The FCA’s proposals will be delivered through changes to the ESG Sourcebook, expanding on the existing climate-related disclosure framework which is aligned to the Task Force on Climate-related Financial Disclosures (TCFD) recommendations. The proposals cover five key areas: sustainable investment labels; consumer-facing disclosures; naming and marketing rules; requirements for distributors; and a general ‘anti-greenwashing’ rule.
Sustainable investment classification and labelling
Perhaps the most eagerly anticipated part of the consultation paper is the FCA’s approach to the classification and labelling of investment products. The labelling regime aims to help consumers distinguish between products on the basis of their sustainability characteristics, themes and outcomes, and help them distinguish between different types of sustainable investment product. The labelling regime will be applicable to investment products marketed in the UK, provisionally from 30 June 2024.

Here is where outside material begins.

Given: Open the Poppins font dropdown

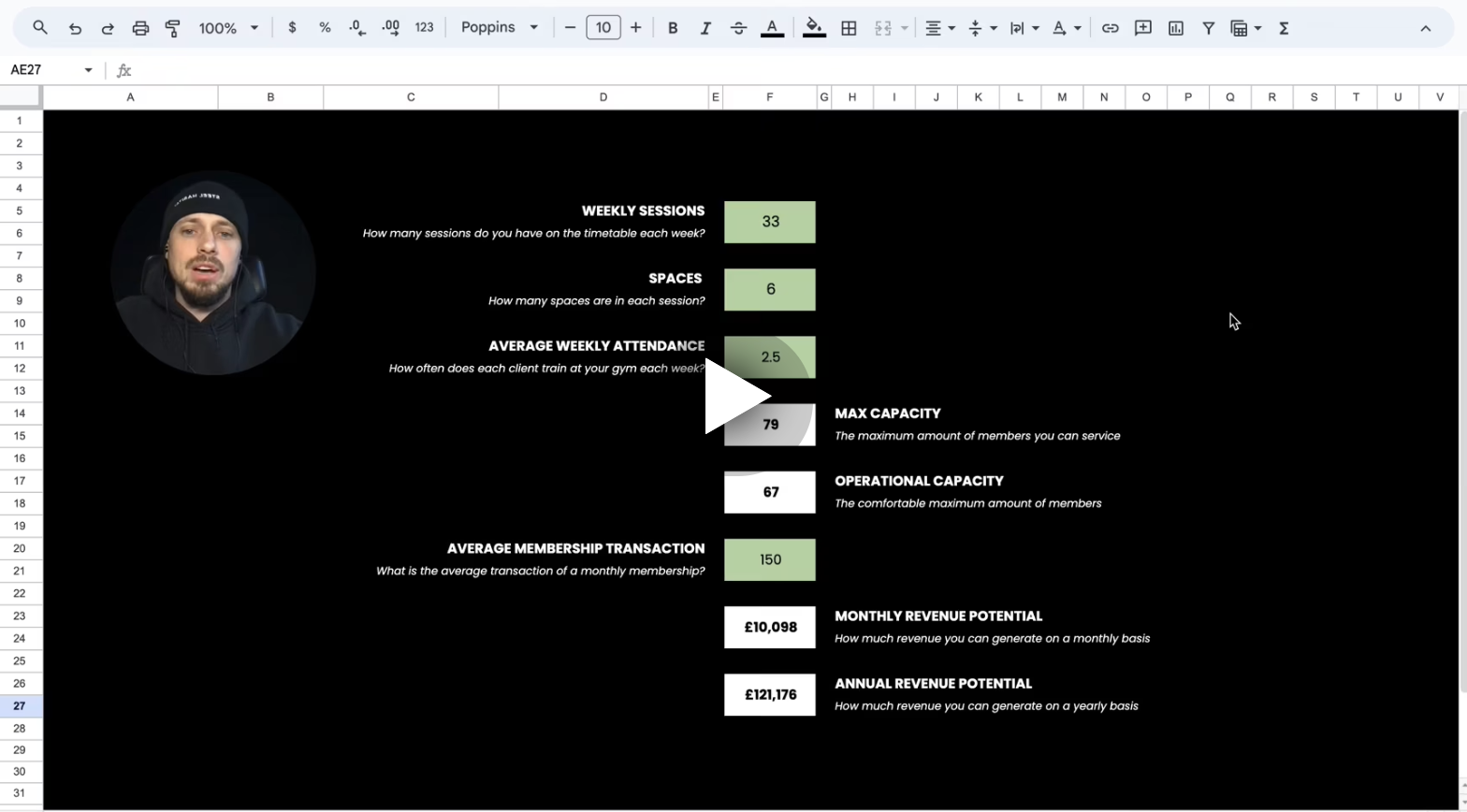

The FCA has proposed three sustainable investment labels, comprised of ‘Sustainable Focus’, ‘Sustainable Improvers’ and ‘Sustainable Impact’. These three categories broadly correspond to the labels included under the sustainable banner in the discussion paper, although the ‘Transitioning’ category has been changed to ‘Improvers’ (to remove any implication that this category relates to climate transition only) and the ‘Aligned’ category has been changed to ‘Focus’ (to improve the clarity and reduce potential confusion). In addition, the ‘Responsible’ and ‘Not Promoted as Sustainable’ categories have been removed in order to simplify the regime. The FCA clarifies that products without a sustainability objective that use ESG integration strategies (i.e. to consider the risks, opportunities and impacts that may be material to the financial performance) would not qualify for a sustainable investment label. This is aligned to the approach taken by the European Supervisory Authorities in relation to the EU Sustainable Finance Disclosure Regulation (SFDR) regime.

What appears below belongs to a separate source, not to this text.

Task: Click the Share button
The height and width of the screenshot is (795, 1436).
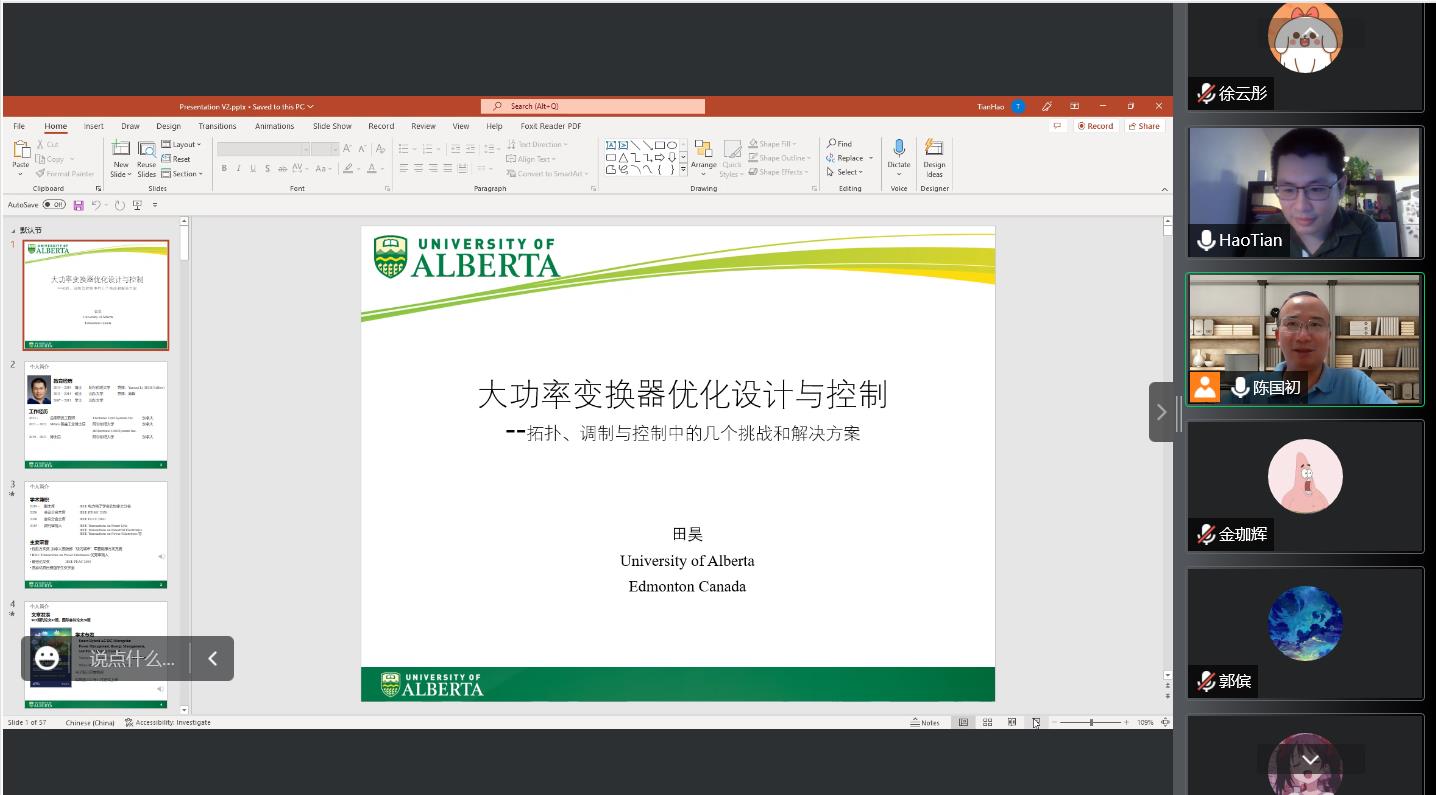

In terms of criteria and implementing guidance, products qualifying for a sustainable investment label must meet the following:
- five overarching principles, covering (1) sustainability objective; (2) investment policy and strategy; (3) KPIs; (4) resources and governance; and (5) investor stewardship;
- a number of key (‘cross‑cutting’) considerations associated with each of the overarching principles, which include what firms must do to meet each principle and the sustainability-related features of their investment products;
- certain category‑specific key considerations relevant to their particular label.
The criteria for each label must be met in full and continue to be met on an ongoing basis in order to use the relevant label.
Sustainable Focus
Products in the ‘Sustainable Focus’ category will be those which invest in assets that a reasonable investor would regard as being environmentally and/or socially sustainable. Such products will likely pursue thematic ESG strategies which focus on particular aspects of the sustainability agenda, or those which focus on addressing ESG issues more generally.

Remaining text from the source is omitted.